── Excerpted data ──

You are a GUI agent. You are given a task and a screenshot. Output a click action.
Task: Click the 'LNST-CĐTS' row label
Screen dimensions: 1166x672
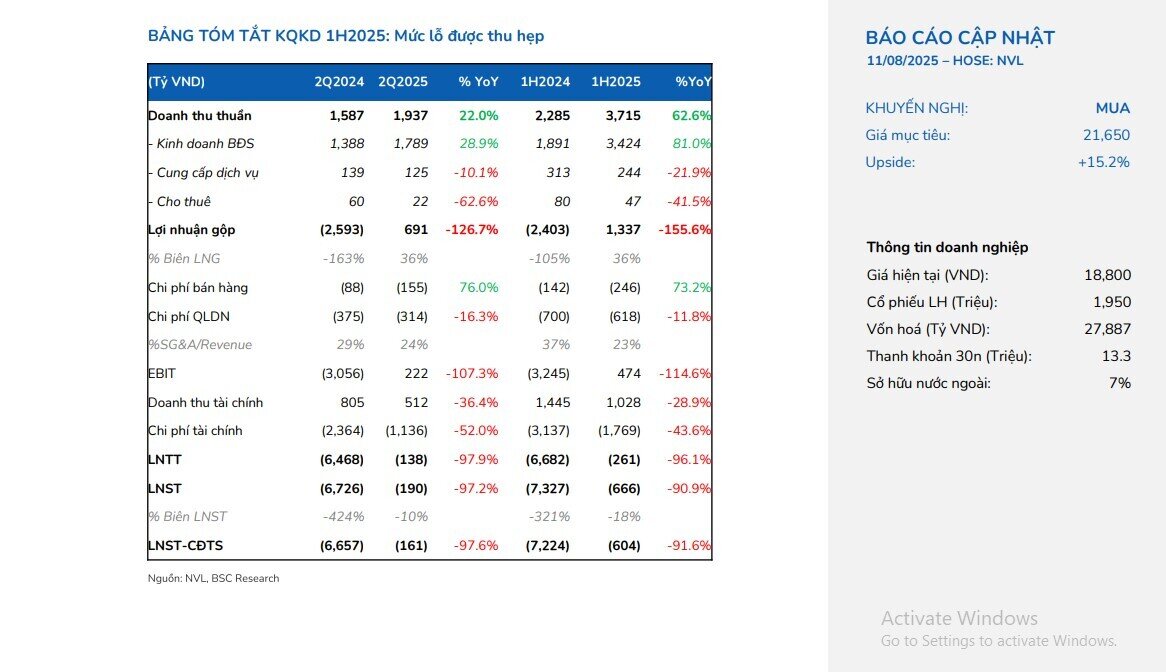[x=186, y=546]
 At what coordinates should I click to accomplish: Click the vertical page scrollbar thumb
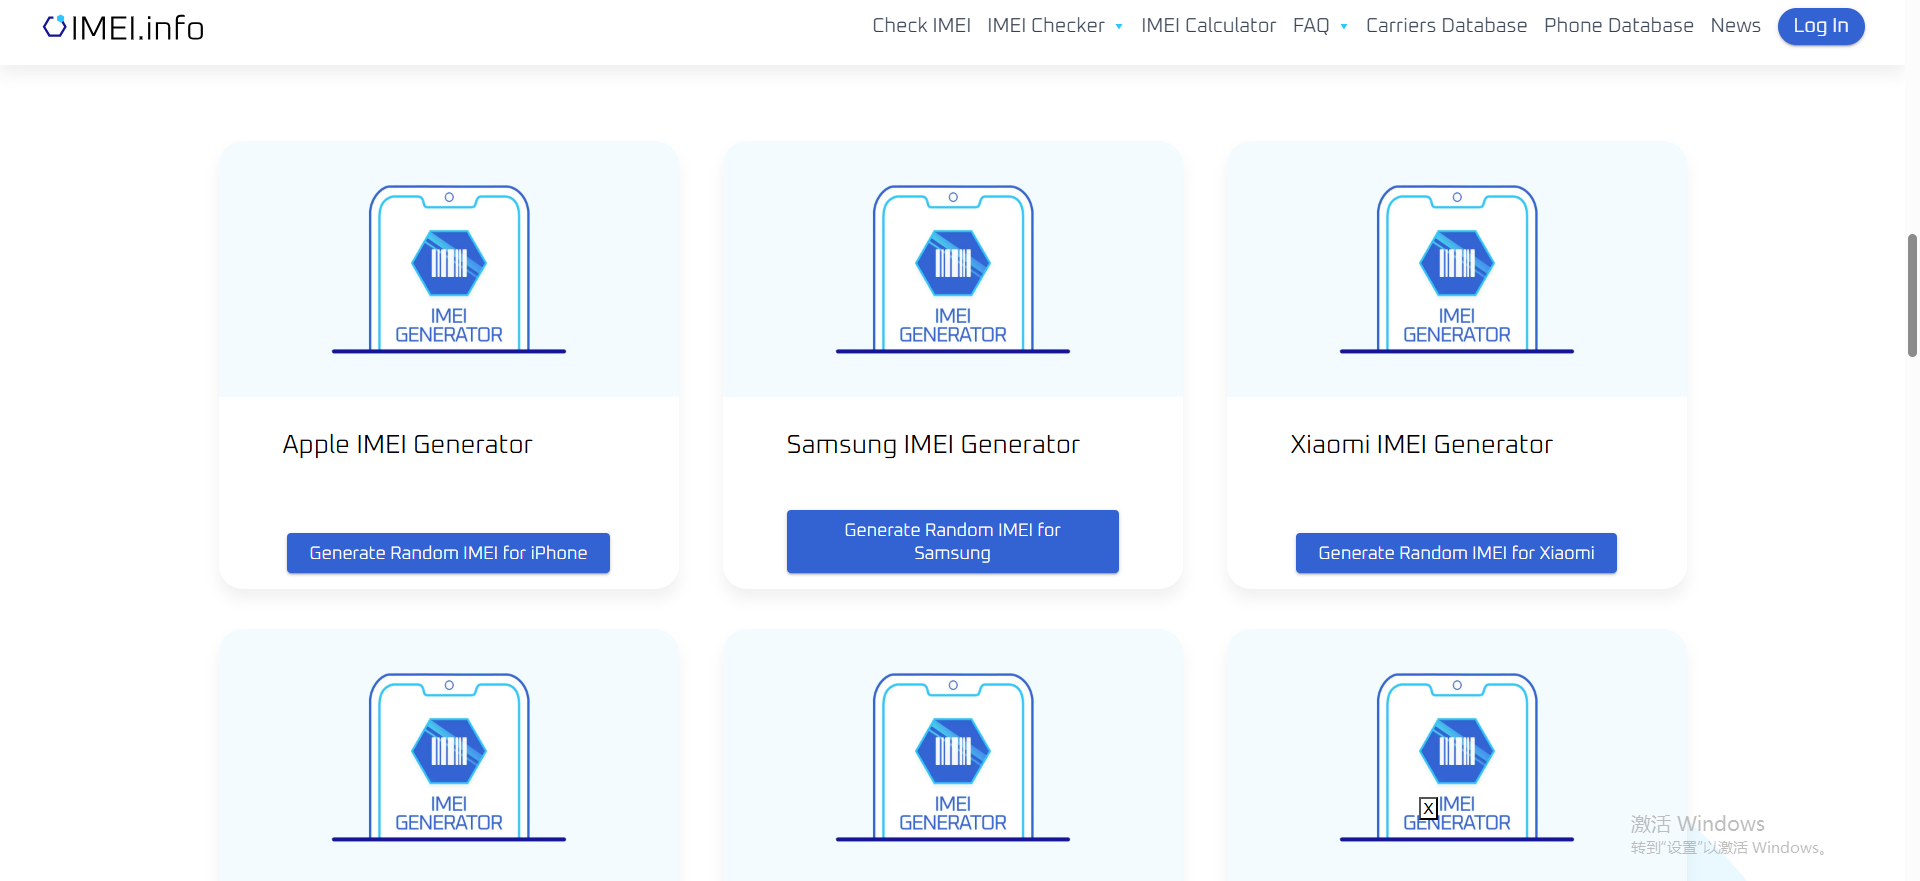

───

> How to complete this task
Leave the pictures aside and transcribe only the lines from the one holding "Task: Click the 'LNST-CĐTS' row label" through the final line of the records above.

> Written solution
Task: Click the 'LNST-CĐTS' row label
Screen dimensions: 1166x672
[x=186, y=546]
 At what coordinates should I click to accomplish: Click the vertical page scrollbar thumb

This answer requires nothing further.